Inderdaad zag ik na plaatsing dat ik het topic  in het riggingforum had gezet in plaats van het stage forum. Ik wist niet hoe ik dat nog kon repareren.
Na alle commotie rond het liedje van Sieneke, wordt er nu weer een spaak in het wiel gestoken, door problemen met het gewicht van het orgel.
Daarom vroeg ik wat *ze* tegenwoordig voor vloeren bouwen. *Ze*, zijn natuurlijk de ontwerpers en de bouwers van de toneelvloer.
Ik vind het toch een beetje vreemd, dat bijvoorbeeld loodzware line-arrays, kennelijk zonder bezwaar bijna overal ingetakeld kunnen worden en een simpel wagentje van 500 kilo geen plaatsje zou kunnen vinden op een toneel..
Ik ben inderdaad een geluidsman maar wil best wel eens prakkiseren over problemen buiten mijn vakgebied. Soms kom je met nuchter nadenken ook een heel eind.
Met punt f weet ik niet wat je bedoelt. Een aanhanger achter een auto staat meestal op twee wielen, als het geen dubbelasser is. De gewone straatorgels met vaak een motortrekkertje staan meestal op drie wielen en de last wordt volgens mij dan verdeeld over de drie wielen. Ik ben het met je eens dat niet alle wielen dezelfde last dragen.

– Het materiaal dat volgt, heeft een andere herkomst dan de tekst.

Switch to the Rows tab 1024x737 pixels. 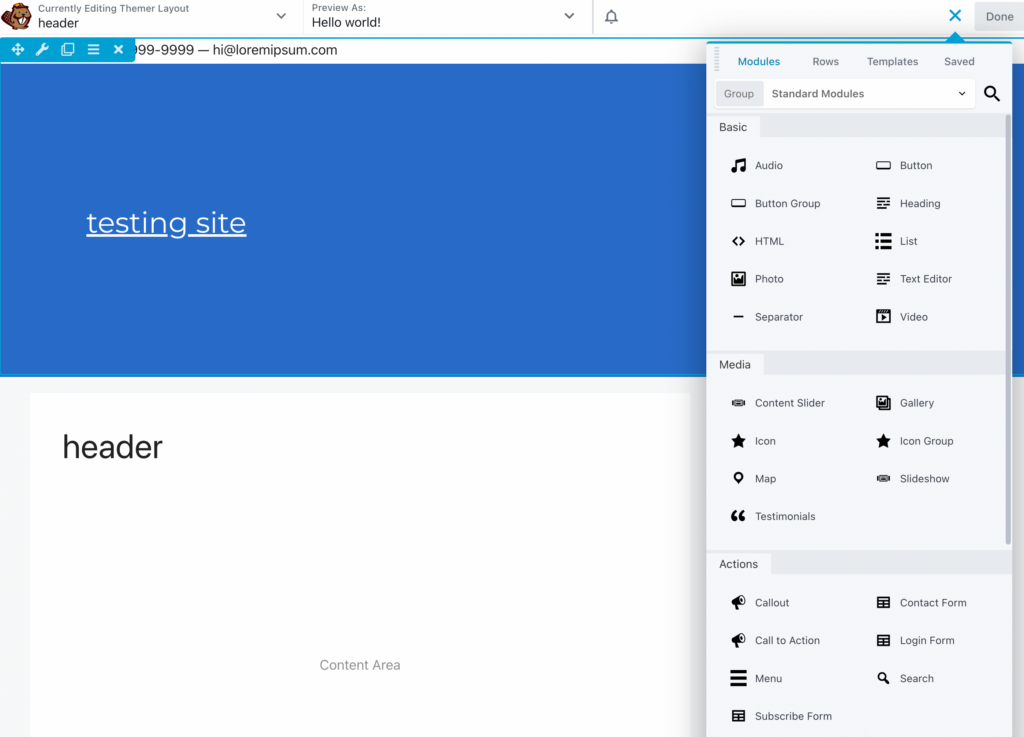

Is het nou feitelijk reëel om het orgeltje te weigeren, of zeg je gewoon dat een toneelvloer dat aan moet kunnen. Feitelijk draait men een act gedeeltelijk de nek om.

Speakertech

----------


## moderator

Onderwerp verplaatst naar Staging, kon de TS niet zelf meer doen, dus vandaar.

Snap wel dat die Eurovisie boys zeggen: "kan de stage niet aan"
Betere reden om dit janklied te weigeren is niet te vinden!

Of vrij vertaald: "Computer says no"

----------


## showband

Hoe moeilijk is het om een prop van een orgel te laten bouwen met deze budgetten?

Ik kan mij voorstellen dat de specificaties van het podium voor deze productie er eerder waren dan sieneke haar beslissing om een draaiorgel te lenen. Dat is volgens mij pas een plan wat begin dit jaar uit de hoge hoed kwam vallen.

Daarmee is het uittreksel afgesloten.